Three British professors have won “the Nobel Prize of neuroscience” for discovering the secrets of how memories are formed in the brain.

The victory of Tim Bliss, Graham Collingridge and Richard Morris marks the first time that the Grete Lundbeck European Brain Research Prize – “The Brain Prize” – has had an all-British winners list.

The three researchers will share the €1m (£780,000) prize for solving a mystery that had baffled scientists for nearly 100 years.

“Memory is such an integral part of who we are that not having a mechanism was an affront to science,” said Professor Bliss, 75, of the Francis Crick Institute in London.

“Ever since about 1900, when it was discovered that there were junctions between nerve cells, the assumption had been that the only way for information to be stored in the brain was for the strength of the connection between nerve cells to be changed somehow. The problem was: where were these synapses [nerve connections] whose strength could be permanently changed?”

Given that the human brain consists of roughly 100 billion neurons (nerve cells), each with about 5,000 synapses, adding up to a total of something like 500 trillion synapses per brain, the search was unlikely to be straightforward.

Professor Bliss made the first breakthrough with his Norwegian colleague, Terje Lomo. Experimenting on rabbits, they were able to identify a set of synapses in the hippocampus – a brain region vital to memory – that could be permanently strengthened when given the right kind of electrical stimulation.

In 1973 they published the first descriptions of what became known as long-term potentiation (LTP), the process underpinning the brain’s inherent “plasticity” – its ability to reorganise itself in response to experience.

Professor Collingridge, 61, who spent most of his career at Bristol University, then found NMDA receptors, the proteins that had to be activated to start the process of LTP.

Finally, Professor Morris proved the importance of LTP to animals’ ability to learn and remember.
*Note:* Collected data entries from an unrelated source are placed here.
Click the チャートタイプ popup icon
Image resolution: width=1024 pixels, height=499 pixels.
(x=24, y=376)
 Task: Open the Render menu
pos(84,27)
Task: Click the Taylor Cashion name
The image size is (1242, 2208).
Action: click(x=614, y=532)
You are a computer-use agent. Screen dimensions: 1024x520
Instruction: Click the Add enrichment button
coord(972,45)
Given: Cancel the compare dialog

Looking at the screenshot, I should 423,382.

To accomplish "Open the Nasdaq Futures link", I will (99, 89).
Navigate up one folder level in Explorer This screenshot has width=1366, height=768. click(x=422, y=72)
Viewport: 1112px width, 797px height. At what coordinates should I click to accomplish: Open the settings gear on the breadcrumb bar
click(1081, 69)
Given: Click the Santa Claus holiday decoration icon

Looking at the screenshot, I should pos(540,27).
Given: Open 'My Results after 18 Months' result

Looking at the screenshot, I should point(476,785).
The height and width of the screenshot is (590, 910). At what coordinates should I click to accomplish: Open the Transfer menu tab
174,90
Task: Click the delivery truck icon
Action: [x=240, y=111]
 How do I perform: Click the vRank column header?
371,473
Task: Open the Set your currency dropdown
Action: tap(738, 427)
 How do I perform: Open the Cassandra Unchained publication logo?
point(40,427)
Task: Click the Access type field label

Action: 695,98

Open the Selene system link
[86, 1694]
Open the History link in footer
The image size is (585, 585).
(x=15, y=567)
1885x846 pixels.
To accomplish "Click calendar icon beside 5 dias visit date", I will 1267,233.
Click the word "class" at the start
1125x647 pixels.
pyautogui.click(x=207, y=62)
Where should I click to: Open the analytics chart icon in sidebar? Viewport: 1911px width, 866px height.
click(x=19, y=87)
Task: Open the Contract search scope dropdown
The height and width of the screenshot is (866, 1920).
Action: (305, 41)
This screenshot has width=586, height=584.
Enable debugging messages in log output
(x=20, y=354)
By treating rats with a special drug that blocked the normal LTP process, he showed that without LTP animals were incapable of learning to navigate their way round a maze.

Professor Morris, 67, of Edinburgh University, said that although the trio’s work could not prevent the development of Alzheimer’s disease, it might lead to the creation of drugs that could alleviate memory loss during the very early stages of the illness.

“We now have sufficient understanding to look very seriously at ways in which we might be able to improve memory or alleviate some of the memory problems that happen in the early stages of neurodegenerative diseases,” he said.

Although the three never conducted experiments together, Professor Bliss said winning the prize was “particularly pleasing, not only because it recognises the strength of UK neuroscience, but also because I am sharing it with two old friends”. Asked how he would spend his prize money, he said: “I think I am going to buy an electric car with some of it – as for the rest, I haven’t the slightest idea.”